The common space at the top of Beren Hall, a new addition to Winthrop House
Photograph by Peter Vanderwarker

Crowning it all is an event-ready rooftop terrace, complete with an outdoor sound system and a small pantry just down the hall. It’s connected to a common room with nearly floor-to-ceiling views of Allston, Cambridge, and the Charles River. Lest inhabitants enjoy their riches overmuch, a painted motto above these windows admonishes, “We shall be as a city upon a hill…The eyes of all people are upon us.” Those words come courtesy, of course, of the House namesake, John Winthrop, the first governor of the Massachusetts Bay Colony, and were later quoted by another House figure, then president-elect John F. Kennedy ’40, LL.D. ’56. It’s hard to tell, in fact, whose clan looms larger.

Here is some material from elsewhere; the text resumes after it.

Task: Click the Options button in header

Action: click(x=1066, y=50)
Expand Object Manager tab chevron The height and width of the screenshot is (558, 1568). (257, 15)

Plaques denote where Kennedys dwelt and slept, and their portraits grace a first-floor hallway that leads to the House offices (keeping company with photographs of J. Robert Oppenheimer ’26, S.D. ’47, a long-haired Ben Bernanke ’75, and B.J. Novak ’01).

Then there’s Ted Kennedy’s mantelpiece, now sitting in a freshened-up conference room in neighboring Standish Hall. Per senior project manager David Armitage, Standish Hall is “the more contemplative building.” Changes there were less dramatic. It houses the library (which, through years of Crimson surveys, drew only praise for its beauty, and needed merely to have its moldings and wood paneling cleaned, and its lighting updated to LEDs). Standish also now has a meditation room, courtesy of Stephen Blyth, former president and CEO of the Harvard Management Company, and named for the London neighborhood where he was born, Tufnell Park. It’s one of the few House programming areas not outfitted with audiovisual systems. Yoga mats abound.

The basement spaces have also been refreshed. As with Dunster House down the street, there’s a high-tech classroom with glass walls that can be frosted over and made writeable with the touch of a button, ready to fulfill any latent Social Network fantasies. Additionally, Winthrop has updated its gym (which, this early in the semester, smelled more of paint than sweat) and art room (now boasting a MakerBot 3-D printer). But students specifically asked for more social spaces, Bicknell explained on a recent tour, and to that end, Winthrop not only provides a two-story grille, but its basement features a pool table, and, tastefully hidden behind a wall:

Bicknell turned to Armitage. “What’s the term…?”

“A kegerator,” he supplied. 

“A kegerator. I wanted to get that right.”

Dunster was the first House to be renewed, opening in 2015. Lowell House is up next, work is expected to take twice as long; it’s due to finish in 2019. Designs for the Adams House are being drawn up.